___ Source text ___

We had both been in groups through Intervarsity and had both been leaders. The groups then were usually really social with some decent bible study, but generally never too intense. We didn’t really dig too deep with what was going on in the lives of everyone. Besides, we were all going through essentially the same things; studying a lot, going home on the weekends, and trying to stay out of trouble on the weekends when we didn’t go home.

Those were the single days.

We had gone to a Life Group through The Cove our first year of marriage and it was somewhat like what we’d experienced before, but it seemed more sectioned off, mainly by marriages, or by people who’d known one another previously. People had their own lives. They had things they were hiding and trying to get through without sharing. The conversations were surface and ran off on tangents about things that had nothing to with the study, but never really about life and marriage. It was fluffy.

Our first meeting in Wilmington was at a small house down 23rd Street. We knew no one. The first meeting was, and still is, nerve-wracking. When we first walked in a loud guy came up to me and said, “WHOA!! Goldberg!!” And since I never really get to know anyone on a first meeting because I’m too busy analyzing everything and everyone, I steered clear of this one. People were really friendly. The leader automatically wanted to know if I could get him onto the golf course where I was working. His wife was warm and inviting. They were in their forties and had four kids, 3 of which were in high school. He was a Christian counselor and it was obvious from the outset that this wasn’t their first go at leading a group. Some of the couples, on the other hand, were obviously new Christians and this was definitely their first group. There was no precedent for them on how this whole thing went.

I’ll skip some of the details, but Jo and I were slightly in shock after only a couple of meetings. This was different. It was raw. People shared freely. Of course, the more we knew one another and built trust, the more open it got. People were blunt. There were arguments, occasional tears and couples on the verge of splitting, all within the first year.

Some random topics that came up over two years: an admission of pretty fierce racism, fights over bathroom space, pornography addictions, financial problems galore, not feeling in love anymore, a pawned wedding ring to pay the bills, faltering business plans and Jesus. Almost every week brought some level of intensity. If there were no marriage issues, someone would bring up politics. People just weren’t afraid to lay it out.

Don’t think that it was all drama. There were couples that seemed like they really had their stuff together and seemed to never fight. Two of those couples were newly married, so we were dismissive and waiting on them to blow up, but from what I know of them now they still seem the same, even keel. In the midst of it all were Kim and Troy, our leaders, who constantly prayed for all of us and gave each of us more godly advice than we could have ever asked for. Troy gave me more than I asked for, but all of what I needed.

Looking back I feel like I was the most stubborn of everyone.

In the midst of the intensity were times that we hung out outside of bible study time, either for lunch after church, for paintball, dinner on Friday nights, coffee with a couple of guys on Wednesday mornings, and steaming oysters and beef once it got cold. Those times were good, and were the times when Jo was able to connect best with the girls.

___ Information provided ___

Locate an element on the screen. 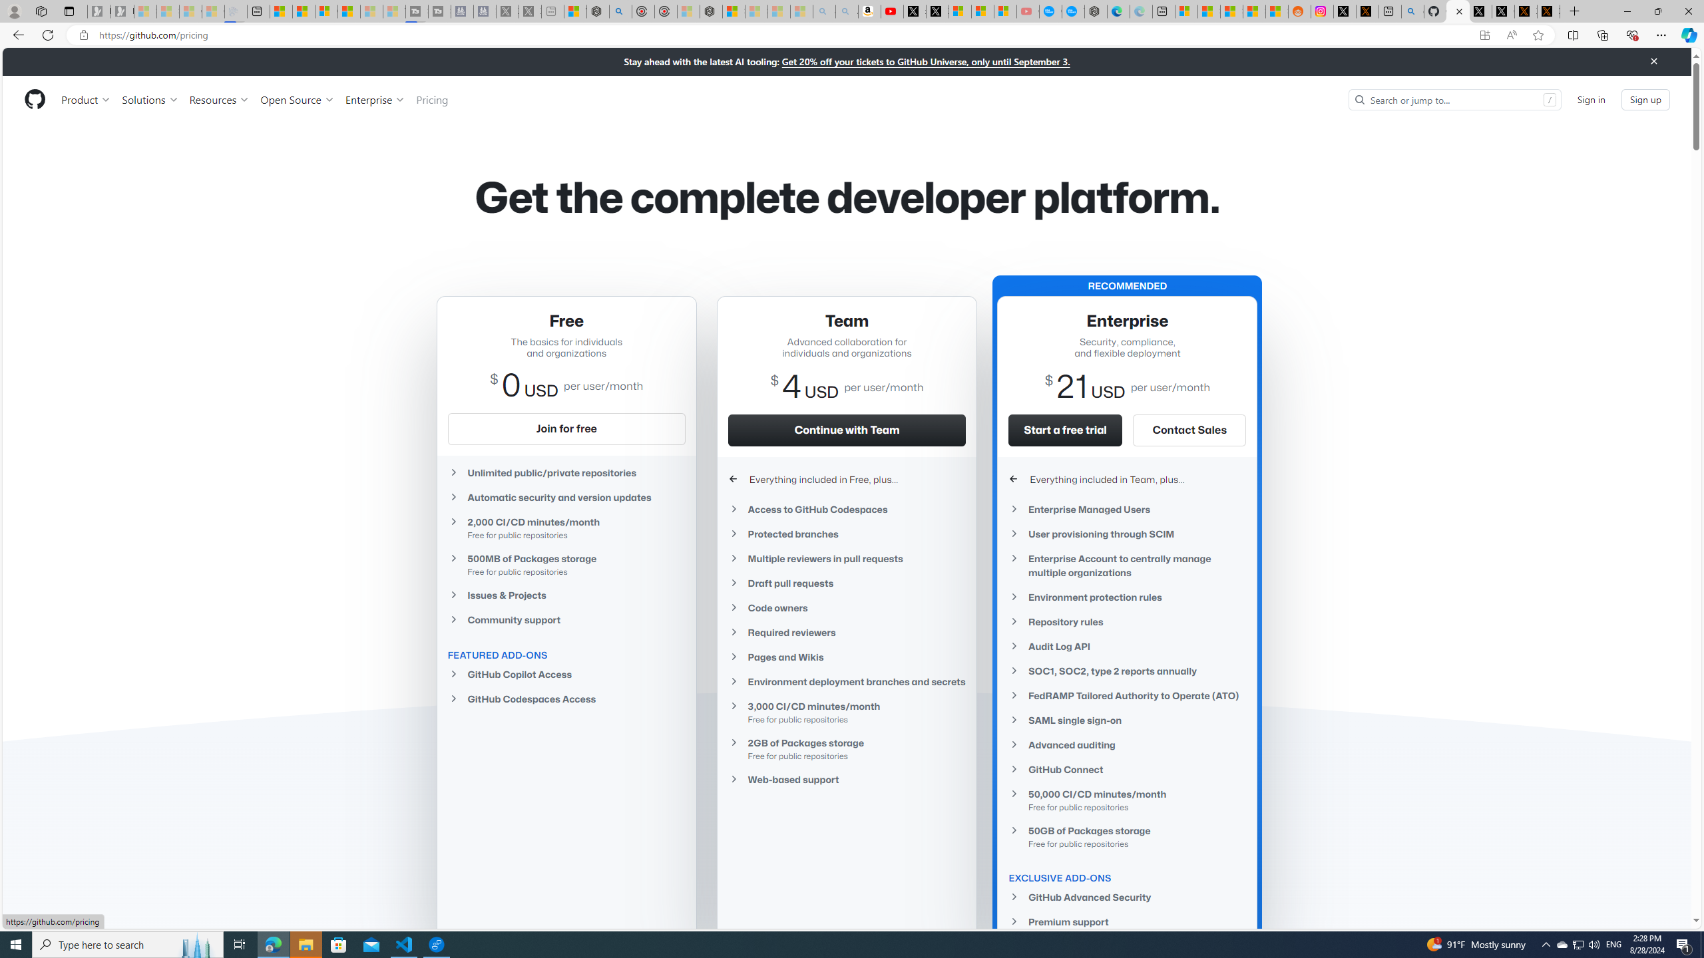 The width and height of the screenshot is (1704, 958). 'Continue with Team' is located at coordinates (846, 430).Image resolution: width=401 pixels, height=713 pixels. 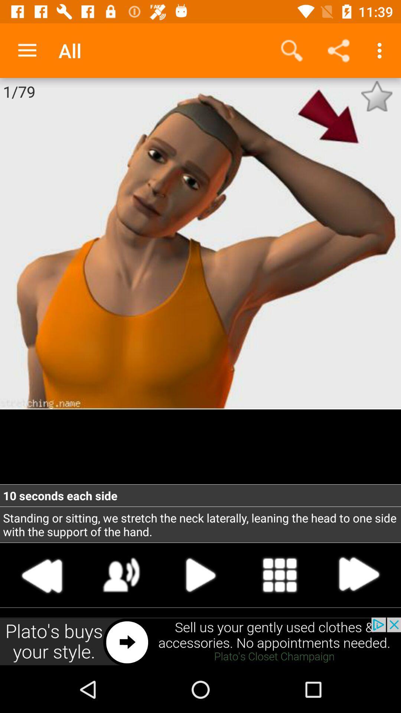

___

### Task requirements
- 1) Rewrite the account of church small groups, starting with "We had both" and going on through "didn’t go home.", with "Intervarsity" changed to "campus ministry".
- 2) Continue the account of church small groups, picking up after its final sentence.

### Task-by-task outputs
- 1)
We had both been in groups through campus ministry and had both been leaders. The groups then were usually really social with some decent bible study, but generally never too intense. We didn’t really dig too deep with what was going on in the lives of everyone. Besides, we were all going through essentially the same things; studying a lot, going home on the weekends, and trying to stay out of trouble on the weekends when we didn’t go home.

- 2)
I connected with the guys in varying degrees. I worked for a while with one of the guys, so my relationship with him was a little different. Per the usual with me, the more I know someone the more off color I am, which allowed us to connect more.

As an aside, I’ve gotten myself into trouble with that with some guys. It’s taken a little age and experience to understand that for some guys that’s off-putting. Not every man is quite as rough around the edges as the dudes I’m really tight with.

But that’s for another day…

We knew tons about one another, even if there were things I personally was holding back. We shared life with one another. I struggled in front of some guys. Some of the guys shared their struggles with me. Some of the women helped carry the burden with Jo as our marriage began to crumble.

Fast forward to right now. We struggle to find something that’s relatively comparable. We had a group kind of like that for a year or so. Jo and I were the catalysts for opening up, and eventually some of them started to make themselves vulnerable as well. But it dissolved after several sets of unfortunate circumstances.

So the search goes on.

We still love those people in Wilmington, even after the group slowly pulled apart and ended 5 years ago. I know there’s another group somewhere that’s capable of making itself available to the great things God can do. I know there are people needing community as badly as us.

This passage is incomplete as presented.